Met het verdrag betreffende het modellenrecht (in de praktijk veelal aangeduid als: Design Law Treaty) wordt beoogd om de procedurele vereisten voor het verkrijgen van een modelrecht wereldwijd te harmoniseren. Het ontwerpverdrag sluit aan bij vergelijkbare verdragen waarmee aanvraagprocedures voor andere intellectuele eigendomsrechten zijn geharmoniseerd.

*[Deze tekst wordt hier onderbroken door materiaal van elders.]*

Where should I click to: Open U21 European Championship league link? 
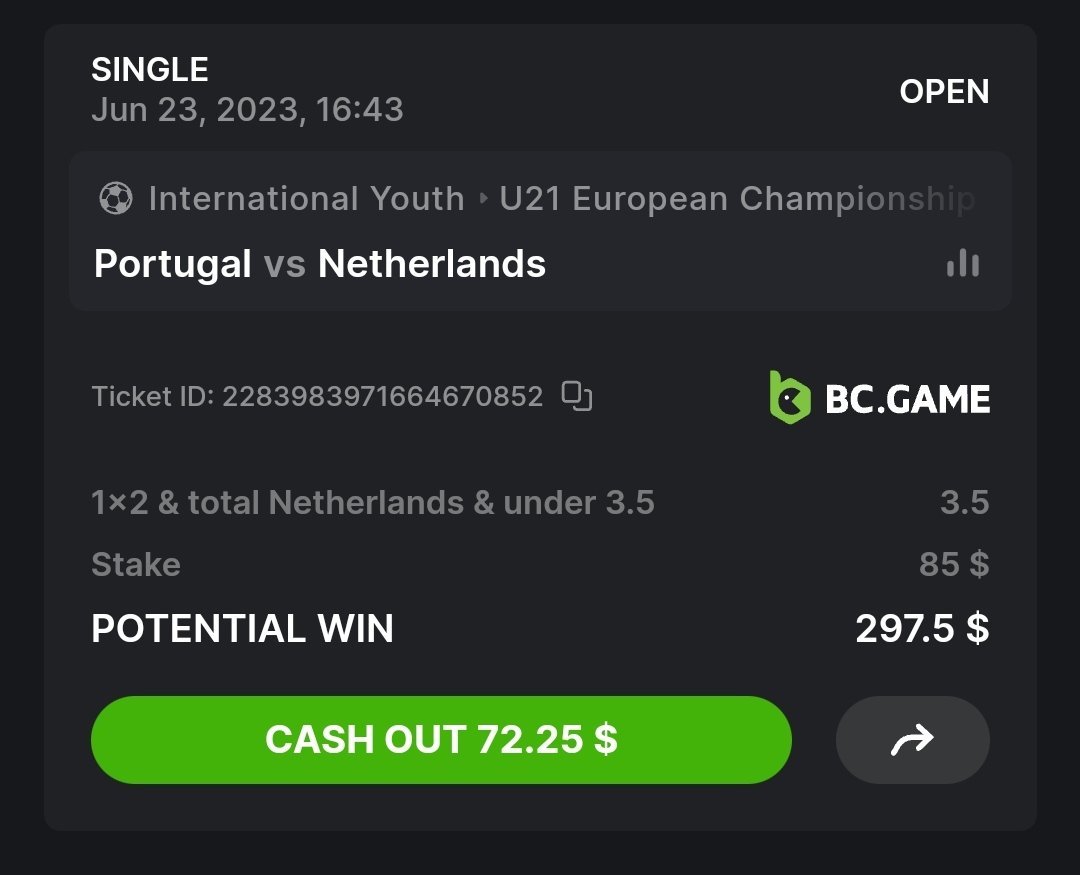pos(736,199)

Zo zijn procedures voor het verkrijgen van een octrooirecht deels geharmoniseerd in het Verdrag inzake Octrooirecht (Patent law treaty; 2000) en is de procedure voor het verkrijgen van een merkenrecht deels geharmoniseerd in het Verdrag van Singapore inzake Merkenrecht(2006).

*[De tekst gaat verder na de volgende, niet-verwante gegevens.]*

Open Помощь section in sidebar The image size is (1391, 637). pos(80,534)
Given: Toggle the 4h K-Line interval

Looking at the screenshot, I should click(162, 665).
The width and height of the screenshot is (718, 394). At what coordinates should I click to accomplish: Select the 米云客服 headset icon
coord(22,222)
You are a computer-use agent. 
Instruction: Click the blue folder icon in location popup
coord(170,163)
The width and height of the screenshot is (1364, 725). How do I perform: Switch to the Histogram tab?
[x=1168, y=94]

Het modellenrecht is een recht van intellectuele eigendom waarmee het uiterlijk van een voorwerp (de fysieke vormgeving) door middel van registratie kan worden beschermd tegen namaak.

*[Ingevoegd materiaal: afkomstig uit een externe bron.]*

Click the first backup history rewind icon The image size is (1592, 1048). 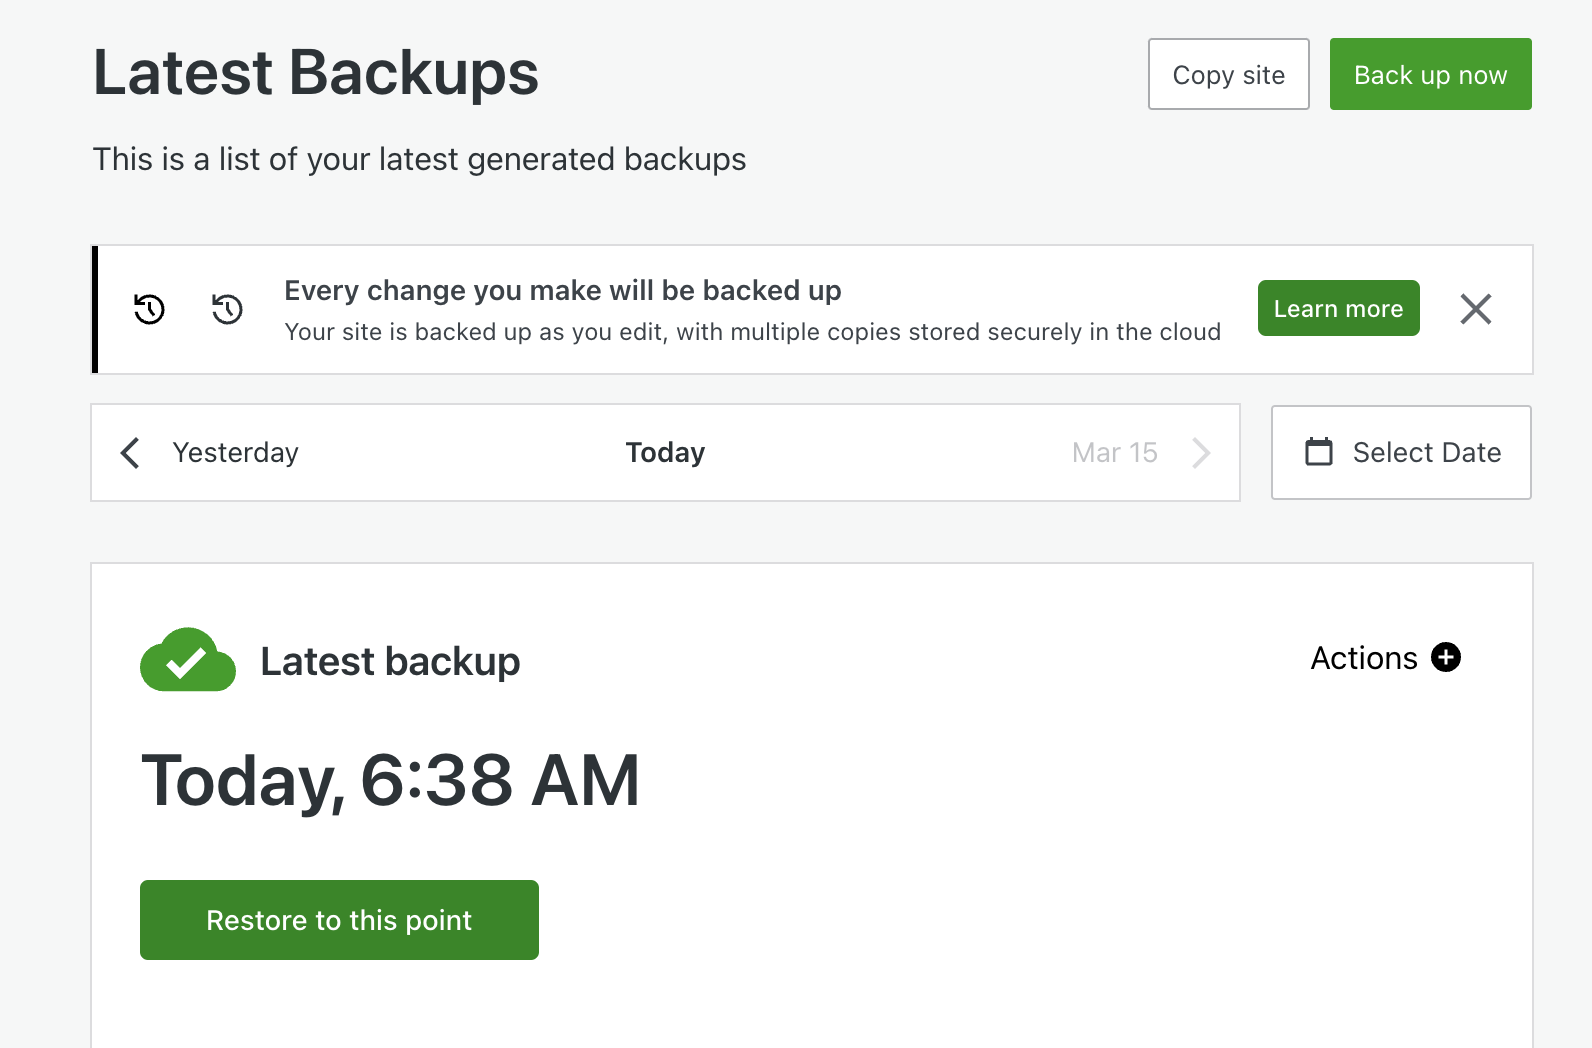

Besprekingen zullen plaatsvinden aan de hand van ontwerptekst die is ontwikkeld in het kader van het Permanent Comité voor het merkenrecht, modellenrecht en geografische indicaties (SCT) van WIPO. Het voorstel omvat een ontwerpverdrag1 en een ontwerp uitvoeringsreglement.2

In de Europese Unie zijn procedures voor het verkrijgen van een modellenrecht reeds vergaand geharmoniseerd in de Modellenrichtlijn.3 Een nieuwe Modellenrichtlijn zal op korte termijn worden gepubliceerd. Daarnaast bestaat op EU-niveau de mogelijkheid tot het verkrijgen van een Gemeenschapsmodel.4 Voor het Europese deel van Nederland kan voorts een Benelux-model worden geregistreerd volgens het Benelux Verdrag voor de intellectuele Eigendom. De overige landen in het Koninkrijk en de BES kennen geen zelfstandige modellenbescherming.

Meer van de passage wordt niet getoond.